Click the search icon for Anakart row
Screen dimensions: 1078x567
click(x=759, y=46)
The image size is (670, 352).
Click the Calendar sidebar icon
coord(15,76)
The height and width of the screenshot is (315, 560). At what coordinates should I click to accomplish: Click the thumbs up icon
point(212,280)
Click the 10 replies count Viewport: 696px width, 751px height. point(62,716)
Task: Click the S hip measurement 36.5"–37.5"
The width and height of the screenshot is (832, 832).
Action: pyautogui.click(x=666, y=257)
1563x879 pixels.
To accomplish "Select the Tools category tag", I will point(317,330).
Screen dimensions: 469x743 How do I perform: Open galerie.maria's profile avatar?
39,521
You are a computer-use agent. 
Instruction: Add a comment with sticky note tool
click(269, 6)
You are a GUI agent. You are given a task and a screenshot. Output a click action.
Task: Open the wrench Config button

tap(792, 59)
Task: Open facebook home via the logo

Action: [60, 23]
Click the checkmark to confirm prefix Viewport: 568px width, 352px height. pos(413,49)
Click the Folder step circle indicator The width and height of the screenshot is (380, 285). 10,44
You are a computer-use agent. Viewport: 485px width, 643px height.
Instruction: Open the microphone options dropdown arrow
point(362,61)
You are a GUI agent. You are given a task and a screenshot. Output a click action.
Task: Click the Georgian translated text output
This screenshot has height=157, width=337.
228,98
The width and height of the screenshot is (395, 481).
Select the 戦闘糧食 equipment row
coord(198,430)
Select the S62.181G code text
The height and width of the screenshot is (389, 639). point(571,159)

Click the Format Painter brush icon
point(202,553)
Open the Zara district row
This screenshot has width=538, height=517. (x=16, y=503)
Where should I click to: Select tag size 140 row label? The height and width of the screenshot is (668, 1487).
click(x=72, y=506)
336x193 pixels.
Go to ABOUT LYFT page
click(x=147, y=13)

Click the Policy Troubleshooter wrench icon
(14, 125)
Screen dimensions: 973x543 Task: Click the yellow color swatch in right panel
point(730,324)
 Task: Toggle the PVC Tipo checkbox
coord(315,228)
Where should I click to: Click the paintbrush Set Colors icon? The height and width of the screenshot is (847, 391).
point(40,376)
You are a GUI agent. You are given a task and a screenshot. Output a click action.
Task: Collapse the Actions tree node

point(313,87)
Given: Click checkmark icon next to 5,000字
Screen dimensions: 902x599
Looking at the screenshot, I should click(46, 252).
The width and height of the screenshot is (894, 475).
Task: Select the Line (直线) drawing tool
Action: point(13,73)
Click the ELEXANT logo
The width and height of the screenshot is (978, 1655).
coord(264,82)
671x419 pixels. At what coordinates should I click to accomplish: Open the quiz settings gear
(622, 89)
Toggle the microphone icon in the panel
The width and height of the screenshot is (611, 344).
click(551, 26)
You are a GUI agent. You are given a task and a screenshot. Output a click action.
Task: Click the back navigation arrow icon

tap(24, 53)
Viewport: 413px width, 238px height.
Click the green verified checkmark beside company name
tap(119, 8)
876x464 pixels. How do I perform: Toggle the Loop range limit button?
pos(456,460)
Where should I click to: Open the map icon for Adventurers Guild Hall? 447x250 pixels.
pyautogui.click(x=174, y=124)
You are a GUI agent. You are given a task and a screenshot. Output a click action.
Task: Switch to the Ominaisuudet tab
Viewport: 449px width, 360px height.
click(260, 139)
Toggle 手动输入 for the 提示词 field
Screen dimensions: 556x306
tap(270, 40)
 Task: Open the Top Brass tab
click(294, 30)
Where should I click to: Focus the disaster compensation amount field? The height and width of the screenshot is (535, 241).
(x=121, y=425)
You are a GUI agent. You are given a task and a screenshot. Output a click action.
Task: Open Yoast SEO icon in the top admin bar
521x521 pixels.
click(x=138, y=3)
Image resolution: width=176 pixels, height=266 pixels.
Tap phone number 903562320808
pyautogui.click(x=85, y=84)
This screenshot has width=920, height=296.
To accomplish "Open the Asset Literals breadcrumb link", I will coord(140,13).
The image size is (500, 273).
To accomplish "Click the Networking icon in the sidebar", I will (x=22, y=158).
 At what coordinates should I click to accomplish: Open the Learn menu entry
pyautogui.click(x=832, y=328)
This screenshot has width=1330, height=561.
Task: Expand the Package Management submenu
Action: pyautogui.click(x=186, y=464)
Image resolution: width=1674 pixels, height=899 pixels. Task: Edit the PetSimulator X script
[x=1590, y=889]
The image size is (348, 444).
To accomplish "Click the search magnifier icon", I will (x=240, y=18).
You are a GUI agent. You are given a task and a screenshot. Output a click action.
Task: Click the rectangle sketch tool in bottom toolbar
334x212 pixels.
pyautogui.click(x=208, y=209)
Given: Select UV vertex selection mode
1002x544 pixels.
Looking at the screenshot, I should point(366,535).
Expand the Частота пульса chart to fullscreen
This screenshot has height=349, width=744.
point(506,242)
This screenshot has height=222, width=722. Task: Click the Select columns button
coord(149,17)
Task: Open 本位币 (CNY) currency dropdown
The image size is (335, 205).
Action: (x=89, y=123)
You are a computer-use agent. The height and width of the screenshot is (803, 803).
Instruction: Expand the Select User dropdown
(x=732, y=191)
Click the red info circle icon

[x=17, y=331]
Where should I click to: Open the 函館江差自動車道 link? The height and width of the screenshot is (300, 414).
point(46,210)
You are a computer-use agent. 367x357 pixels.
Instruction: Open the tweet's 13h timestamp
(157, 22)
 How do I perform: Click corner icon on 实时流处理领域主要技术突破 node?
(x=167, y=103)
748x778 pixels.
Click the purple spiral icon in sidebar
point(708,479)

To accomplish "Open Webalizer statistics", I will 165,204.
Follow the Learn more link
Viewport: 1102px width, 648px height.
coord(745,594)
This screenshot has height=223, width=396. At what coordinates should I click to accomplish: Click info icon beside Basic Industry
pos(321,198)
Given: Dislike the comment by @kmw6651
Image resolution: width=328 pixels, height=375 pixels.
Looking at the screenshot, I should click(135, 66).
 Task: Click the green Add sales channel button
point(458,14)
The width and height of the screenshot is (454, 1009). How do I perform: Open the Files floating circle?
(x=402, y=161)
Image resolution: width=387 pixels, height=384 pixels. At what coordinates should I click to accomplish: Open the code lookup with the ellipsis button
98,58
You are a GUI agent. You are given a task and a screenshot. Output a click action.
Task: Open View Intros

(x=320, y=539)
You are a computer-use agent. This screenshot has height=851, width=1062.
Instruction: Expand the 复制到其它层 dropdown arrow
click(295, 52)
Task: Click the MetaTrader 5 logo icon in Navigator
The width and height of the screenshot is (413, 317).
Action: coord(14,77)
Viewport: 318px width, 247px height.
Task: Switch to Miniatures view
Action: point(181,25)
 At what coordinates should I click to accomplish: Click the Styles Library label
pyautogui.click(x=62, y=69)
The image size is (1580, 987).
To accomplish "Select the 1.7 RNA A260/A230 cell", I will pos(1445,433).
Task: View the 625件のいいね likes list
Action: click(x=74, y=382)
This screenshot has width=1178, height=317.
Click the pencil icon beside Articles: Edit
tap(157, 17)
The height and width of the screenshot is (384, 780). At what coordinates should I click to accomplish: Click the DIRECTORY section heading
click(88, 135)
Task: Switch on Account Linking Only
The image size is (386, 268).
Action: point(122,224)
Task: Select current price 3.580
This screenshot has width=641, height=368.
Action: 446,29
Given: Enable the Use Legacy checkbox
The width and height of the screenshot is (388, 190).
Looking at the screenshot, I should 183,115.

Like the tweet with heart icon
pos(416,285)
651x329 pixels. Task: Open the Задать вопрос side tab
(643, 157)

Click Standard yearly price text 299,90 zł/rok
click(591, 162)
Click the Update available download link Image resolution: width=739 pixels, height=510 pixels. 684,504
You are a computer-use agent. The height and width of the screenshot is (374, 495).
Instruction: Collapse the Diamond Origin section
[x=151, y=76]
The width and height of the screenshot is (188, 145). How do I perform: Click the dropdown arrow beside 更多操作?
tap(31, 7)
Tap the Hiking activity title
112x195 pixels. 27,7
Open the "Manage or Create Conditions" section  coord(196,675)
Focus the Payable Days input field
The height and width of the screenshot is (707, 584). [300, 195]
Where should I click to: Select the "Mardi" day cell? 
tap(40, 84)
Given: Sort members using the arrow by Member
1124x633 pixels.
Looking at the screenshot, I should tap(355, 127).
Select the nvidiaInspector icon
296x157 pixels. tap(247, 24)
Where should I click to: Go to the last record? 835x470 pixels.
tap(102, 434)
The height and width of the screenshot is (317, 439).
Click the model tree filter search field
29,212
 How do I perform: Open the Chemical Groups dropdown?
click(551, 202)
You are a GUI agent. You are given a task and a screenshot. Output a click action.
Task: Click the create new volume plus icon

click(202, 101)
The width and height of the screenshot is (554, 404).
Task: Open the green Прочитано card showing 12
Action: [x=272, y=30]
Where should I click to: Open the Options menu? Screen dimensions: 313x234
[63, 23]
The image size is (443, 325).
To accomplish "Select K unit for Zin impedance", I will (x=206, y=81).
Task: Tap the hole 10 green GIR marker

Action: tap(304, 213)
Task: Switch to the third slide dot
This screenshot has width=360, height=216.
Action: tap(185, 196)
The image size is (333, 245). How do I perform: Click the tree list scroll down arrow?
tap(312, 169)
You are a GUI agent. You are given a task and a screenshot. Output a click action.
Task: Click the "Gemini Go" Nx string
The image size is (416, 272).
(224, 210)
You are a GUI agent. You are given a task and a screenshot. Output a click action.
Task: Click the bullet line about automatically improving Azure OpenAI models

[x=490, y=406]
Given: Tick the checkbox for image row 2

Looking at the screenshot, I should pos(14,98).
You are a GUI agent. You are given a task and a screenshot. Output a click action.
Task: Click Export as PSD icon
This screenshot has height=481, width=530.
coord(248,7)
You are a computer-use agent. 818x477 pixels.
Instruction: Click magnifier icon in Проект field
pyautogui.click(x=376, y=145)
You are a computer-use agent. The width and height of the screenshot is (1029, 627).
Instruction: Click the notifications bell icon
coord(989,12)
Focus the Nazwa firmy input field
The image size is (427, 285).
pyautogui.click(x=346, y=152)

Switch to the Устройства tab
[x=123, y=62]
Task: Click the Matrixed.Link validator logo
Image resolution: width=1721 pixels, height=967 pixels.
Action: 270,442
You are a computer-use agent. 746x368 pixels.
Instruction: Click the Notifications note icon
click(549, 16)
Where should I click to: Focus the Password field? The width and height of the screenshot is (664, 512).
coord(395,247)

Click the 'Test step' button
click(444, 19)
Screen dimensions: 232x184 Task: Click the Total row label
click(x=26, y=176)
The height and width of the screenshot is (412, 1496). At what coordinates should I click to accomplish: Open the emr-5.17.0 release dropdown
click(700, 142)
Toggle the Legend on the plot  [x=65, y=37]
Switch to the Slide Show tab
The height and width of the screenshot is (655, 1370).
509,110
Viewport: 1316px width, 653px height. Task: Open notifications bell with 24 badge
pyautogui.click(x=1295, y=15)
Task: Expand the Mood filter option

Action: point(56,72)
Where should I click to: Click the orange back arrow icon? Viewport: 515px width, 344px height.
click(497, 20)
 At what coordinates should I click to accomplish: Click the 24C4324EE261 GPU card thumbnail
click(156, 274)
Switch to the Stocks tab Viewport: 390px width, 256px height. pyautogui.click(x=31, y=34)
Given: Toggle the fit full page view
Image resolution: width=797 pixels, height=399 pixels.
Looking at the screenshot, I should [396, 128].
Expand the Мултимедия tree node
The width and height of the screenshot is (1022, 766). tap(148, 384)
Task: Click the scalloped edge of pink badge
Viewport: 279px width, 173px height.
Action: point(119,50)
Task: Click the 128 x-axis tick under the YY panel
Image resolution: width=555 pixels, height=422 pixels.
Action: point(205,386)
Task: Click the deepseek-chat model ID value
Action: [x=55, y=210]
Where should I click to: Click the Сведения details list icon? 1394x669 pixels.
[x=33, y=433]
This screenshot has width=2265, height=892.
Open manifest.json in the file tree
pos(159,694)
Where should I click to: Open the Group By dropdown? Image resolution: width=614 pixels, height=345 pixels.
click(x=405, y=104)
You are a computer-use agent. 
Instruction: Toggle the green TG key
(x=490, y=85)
**********
YOUR GOAL:
Lines wanted from the listing above: the line with "Image resolution: width=797" up to and including the line with "Task: Click the scalloped edge of pink badge". Please write them out exactly, adding nothing else.

THE COMPLETED TASK:
Image resolution: width=797 pixels, height=399 pixels.
Looking at the screenshot, I should [396, 128].
Expand the Мултимедия tree node
The width and height of the screenshot is (1022, 766). tap(148, 384)
Task: Click the scalloped edge of pink badge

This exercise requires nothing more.